The present invention 3: PFA (perfluoroalkoxy) resin is provided as the insulator 54 on the side of the holding member 50 facing the external wiring 40 .

Except for this invention 3, it is the same as 1st Embodiment.

The research results are shown in Figure 5. In addition, in the result of FIG. 5, the same code|symbol is attached|subjected to the same result as the examination result of FIG. 3, and description is abbreviate|omitted.

It can be seen from Fig. 5 that, similar to the utility model 2, in the utility model 3, the lighting can continue to be turned on after 2000 hours of lighting. From this, it can be seen that in the discharge lamp 1, it is preferable that the holding member 50 is configured to contain metal.

As described above, according to the present invention, by providing the insulator 54 between the external wiring 40 and the holding member 50, similar to the case where there is a gap 52 between the external wiring 40 and the holding member 50, it is also possible to suppress the gap between the external wiring 40 and the holding member 50. A short circuit occurs between the wire 40 and the holding member 50 .

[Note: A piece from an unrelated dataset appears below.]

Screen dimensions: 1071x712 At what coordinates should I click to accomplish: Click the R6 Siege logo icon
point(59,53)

In addition, according to the present invention, by providing the insulator 54 on the surface of the holding member 50 holding the external wiring 40 that faces the external wiring 40 , it is possible to more reliably suppress the occurrence of an insulator between the external wiring 40 and the holding member 50 . short circuit.

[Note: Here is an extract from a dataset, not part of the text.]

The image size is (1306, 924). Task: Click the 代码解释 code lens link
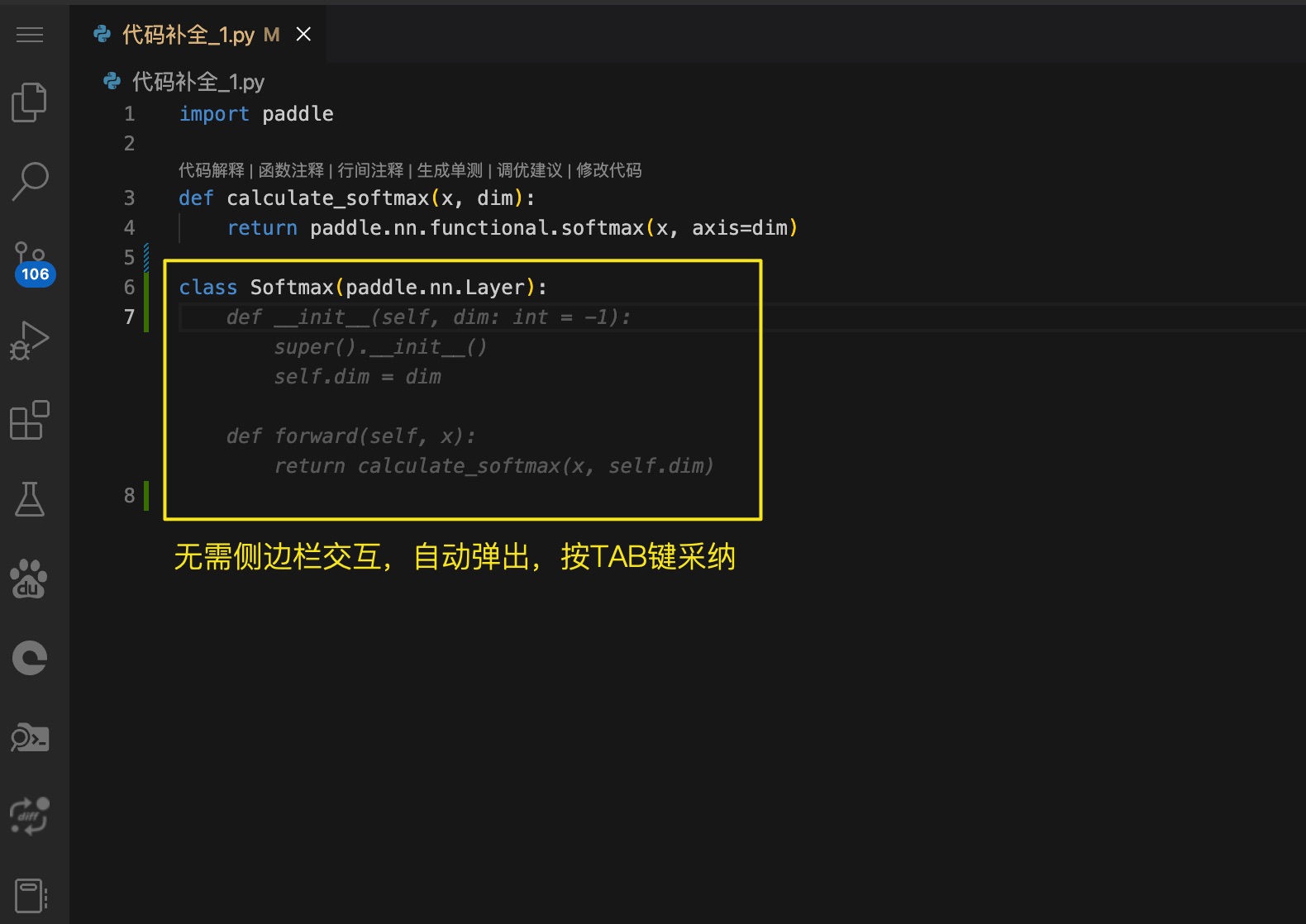pos(212,170)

As mentioned above, although some embodiment of this invention was illustrated, these embodiment is only an illustration, and is not intended to limit the scope of the invention. These new embodiments can be implemented in other various forms, and various omissions, substitutions, and changes can be made without departing from the gist of the present invention. These embodiments and modifications thereof all belong to the scope or gist of the present invention, and are also included in the utility model described in the technical claims and the equivalent scope thereof.

Claims (6)

1. A discharge lamp, characterized in that, The discharge lamp emits ultraviolet rays, The discharge lamp has: A light emitting tube with electrodes at both ends; light pins for powering said electrodes; It is arranged outside the light-emitting tube, and one end is electrically connected to the light pin, and the other end is electrically connected to the external wiring of the electrode on the side opposite to the side where the light pin is arranged; A holding member is provided outside the arc tube and holds the external wiring. 2. Discharge lamp as claimed in claim 1, characterized in that, The holding member contains metal. 3. Discharge lamp as claimed in claim 1 or 2, characterized in that There is a gap between the external wiring and the holding member. 4. Discharge lamp as claimed in claim 1 or 2, characterized in that An insulator is provided between the external wiring and the holding member. 5. Discharge lamp as claimed in claim 4, characterized in that, The insulator is provided on a surface of the holding member that holds the external wiring that faces the external wiring. 6. An ultraviolet irradiation device, characterized in that, The discharge lamp according to any one of claims 1 to 5 is mounted.